"O Ugly Bird" is the first true John the Ballader adventure*, published in 1951, and is very much an establishing adventure. As John struggles to outwit Mr. Onselm, a familiar-using hoodoo man terrorizing a small town and a particularly lovely young lady, care is taken to establish John's peregrine ways, his mastery of music and lore, and his quick thinking in the presence of the strange. As Mr. Onselm attempts to press his suit for Winnie's hand, John steps in to confront him. Only John's silver-stringed guitar manages to save him and Winnie from Mr. Onselm's devices, applied percussively to Mr. Onselm's Ugly Bird familiar. With the witch man destroyed, John leaves for the next town and the next song before Winnie can try to claim his affections.

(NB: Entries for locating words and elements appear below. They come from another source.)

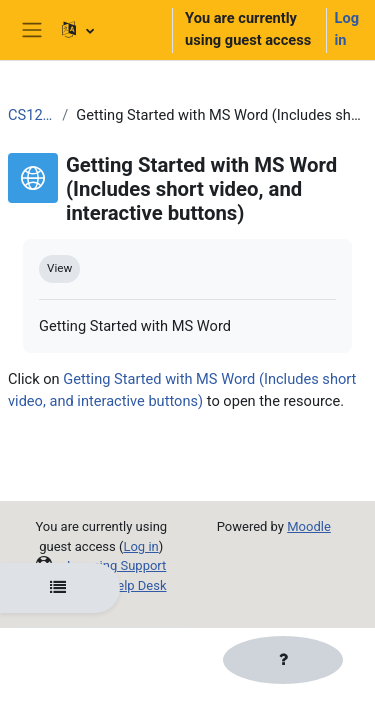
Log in (347, 29)
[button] (108, 30)
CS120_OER (31, 115)
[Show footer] (283, 660)
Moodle (309, 526)
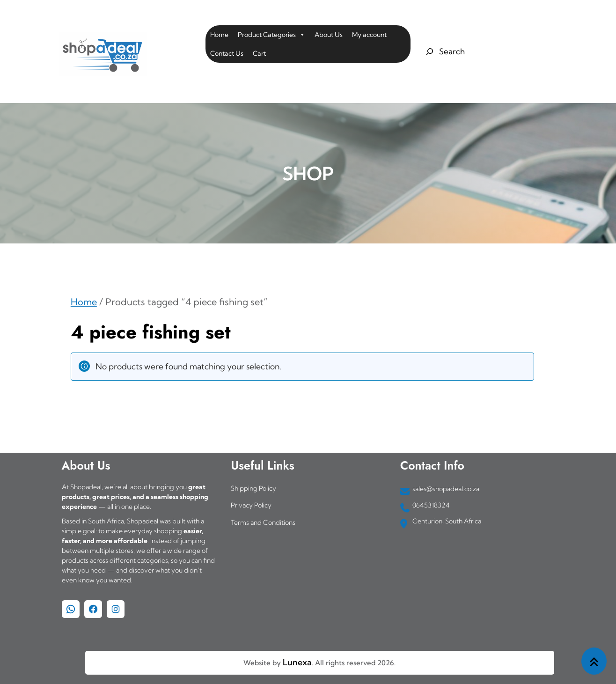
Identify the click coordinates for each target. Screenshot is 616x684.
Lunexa (297, 662)
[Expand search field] (444, 51)
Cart (259, 53)
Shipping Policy (253, 488)
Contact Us (227, 53)
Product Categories (271, 35)
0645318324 (431, 505)
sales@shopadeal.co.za (446, 489)
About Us (329, 35)
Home (219, 35)
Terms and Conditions (263, 522)
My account (369, 35)
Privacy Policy (251, 505)
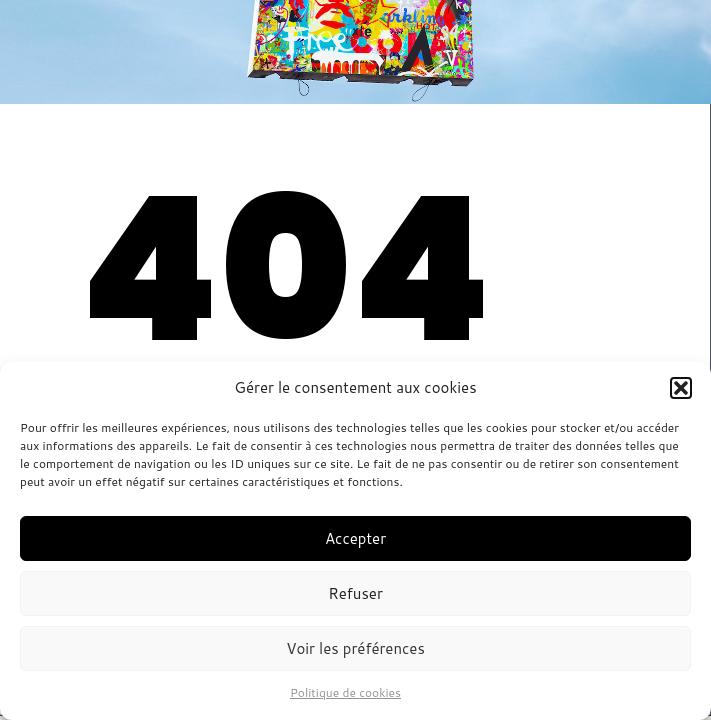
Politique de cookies (345, 692)
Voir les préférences (355, 648)
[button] (681, 388)
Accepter (355, 538)
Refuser (355, 593)
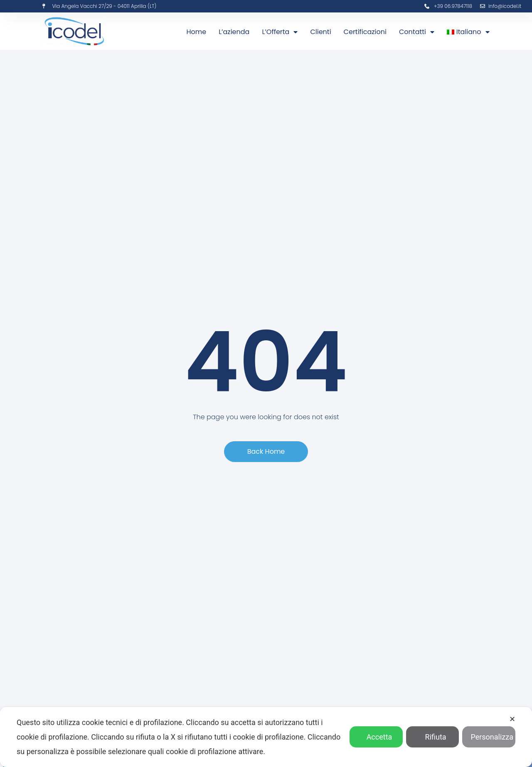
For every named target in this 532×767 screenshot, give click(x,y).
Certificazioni (365, 32)
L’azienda (234, 32)
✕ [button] (512, 719)
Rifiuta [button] (433, 737)
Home (196, 32)
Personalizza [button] (489, 737)
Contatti (416, 32)
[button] (266, 452)
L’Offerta (280, 32)
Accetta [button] (376, 737)
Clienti (320, 32)
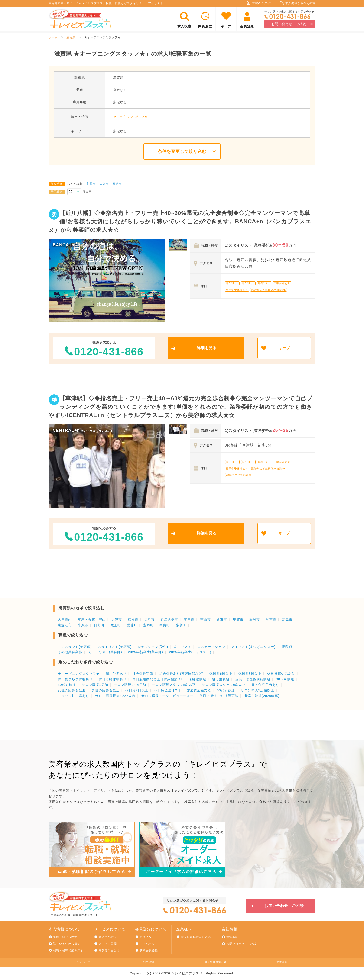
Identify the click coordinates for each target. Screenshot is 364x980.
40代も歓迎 (67, 685)
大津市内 (65, 619)
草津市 (189, 619)
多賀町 (181, 625)
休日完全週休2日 (167, 690)
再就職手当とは (109, 950)
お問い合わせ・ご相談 (289, 24)
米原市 (83, 625)
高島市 (287, 619)
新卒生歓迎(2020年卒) (262, 696)
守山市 (206, 619)
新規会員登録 (149, 950)
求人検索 (184, 26)
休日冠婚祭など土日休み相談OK (158, 679)
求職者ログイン (263, 3)
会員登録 (247, 26)
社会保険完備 (143, 673)
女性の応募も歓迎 (72, 690)
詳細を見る (207, 348)
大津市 (117, 619)
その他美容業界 (70, 652)
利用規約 (148, 962)
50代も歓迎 (226, 690)
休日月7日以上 (137, 690)
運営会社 (232, 937)
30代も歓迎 (285, 679)
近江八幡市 (169, 619)
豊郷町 (148, 625)
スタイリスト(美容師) (115, 647)
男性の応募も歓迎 (105, 690)
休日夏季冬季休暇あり (75, 679)
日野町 (99, 625)
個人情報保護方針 (216, 962)
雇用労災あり (116, 673)
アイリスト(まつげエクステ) (253, 647)
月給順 (117, 184)
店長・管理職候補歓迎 (253, 679)
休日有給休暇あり (112, 679)
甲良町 (164, 625)
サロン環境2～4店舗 (130, 685)
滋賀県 (71, 37)
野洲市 (254, 619)
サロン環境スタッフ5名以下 (174, 685)
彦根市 (133, 619)
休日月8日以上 (250, 673)
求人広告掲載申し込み (196, 937)
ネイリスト (183, 647)
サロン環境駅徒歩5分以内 (115, 696)
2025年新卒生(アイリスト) (190, 652)
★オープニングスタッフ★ (79, 673)
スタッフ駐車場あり (73, 696)
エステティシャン (211, 647)
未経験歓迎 (197, 679)
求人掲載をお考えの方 (300, 3)
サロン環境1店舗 (95, 685)
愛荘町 (132, 625)
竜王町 (116, 625)
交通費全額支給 (199, 690)
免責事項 (282, 962)
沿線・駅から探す (65, 937)
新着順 (91, 184)
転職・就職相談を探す (68, 950)
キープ (226, 26)
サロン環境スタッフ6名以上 (224, 685)
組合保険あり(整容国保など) (181, 673)
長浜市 (149, 619)
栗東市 (222, 619)
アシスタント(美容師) (75, 647)
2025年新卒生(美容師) (145, 652)
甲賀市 (238, 619)
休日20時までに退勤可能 (219, 696)
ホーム (53, 37)
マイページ (147, 944)
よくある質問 (108, 944)
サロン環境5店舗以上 (257, 690)
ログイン (146, 937)
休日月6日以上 (221, 673)
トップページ (82, 962)
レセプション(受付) (153, 647)
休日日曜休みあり (281, 673)
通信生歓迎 (220, 679)
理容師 (287, 647)
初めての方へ (108, 937)
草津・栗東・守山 (91, 619)
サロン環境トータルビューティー (167, 696)
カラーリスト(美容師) (105, 652)
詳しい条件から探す (67, 944)
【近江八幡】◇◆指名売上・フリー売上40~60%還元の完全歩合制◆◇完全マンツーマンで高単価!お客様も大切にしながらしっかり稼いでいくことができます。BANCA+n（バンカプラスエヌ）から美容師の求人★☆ (180, 221)
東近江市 (65, 625)
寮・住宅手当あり (265, 685)
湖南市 (271, 619)
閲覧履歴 (205, 26)
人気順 (104, 184)
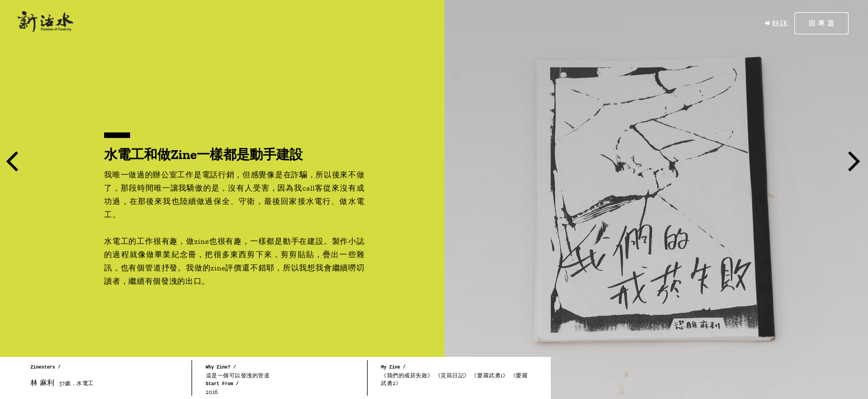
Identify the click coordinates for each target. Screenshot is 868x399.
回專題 (823, 23)
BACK (776, 23)
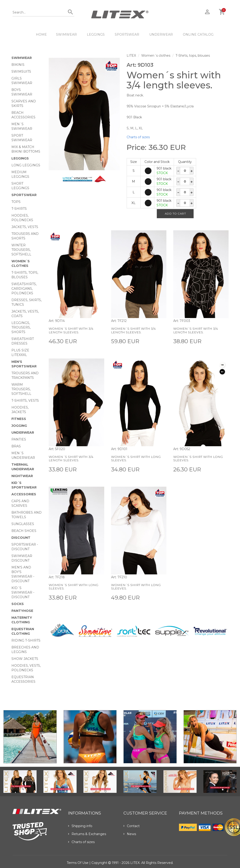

It's a charming little story, wth a vein of horror running through it, but it would be retold better in 1953's "Vandy, Vandy", another tale of a song, a young girl, and a witch man's persistent attentions.
*****
John the Balladeer is the third in a series of Manly Wade Wellman's heroes who face down the hidden things in the world. But where
Judge Pursuivant and
John Thunstone are well-to-do occult scholars connected to a network of investigators that include real world
Weird Tales author E. Hoffman Price and Seabury Quinn's famed Jules de Grandin, Silver John is often destitute and has to rely on his own wits and the material on hand. Occasionally, the three characters would cover the same thematic ground, as John's "Frogfather" adventure bears more than a few similarities to the Judge's
"The Dreadful Rabbits." Towards the end of Welllman's life, he had Judge Pursuivant and John the Balladeer cross paths, which makes John the Balladeer a distant member of the
Weird Tales family and a black sheep of the Cthulhu Mythos.
Like many of Wellman's stories, "O Ugly Bird" was adapted to screen. Unlike earlier stories, which appeared in
The Twilight Zone and other more reputable series, this story became part of
"The Legend of Hillbilly John", a Z-grade Sunday School movie more notable for its foot-stomping opening song than its special effects and acting.
*****
*The stories "Sin's Doorway" and "Frogfather" were grandfathered into John's stories, although not every version of "Who Fears the Devil?" includes them. Baen's version, codified by Wellman's friend
Karl Edwar Wagner, for instance, lacks theses two stories.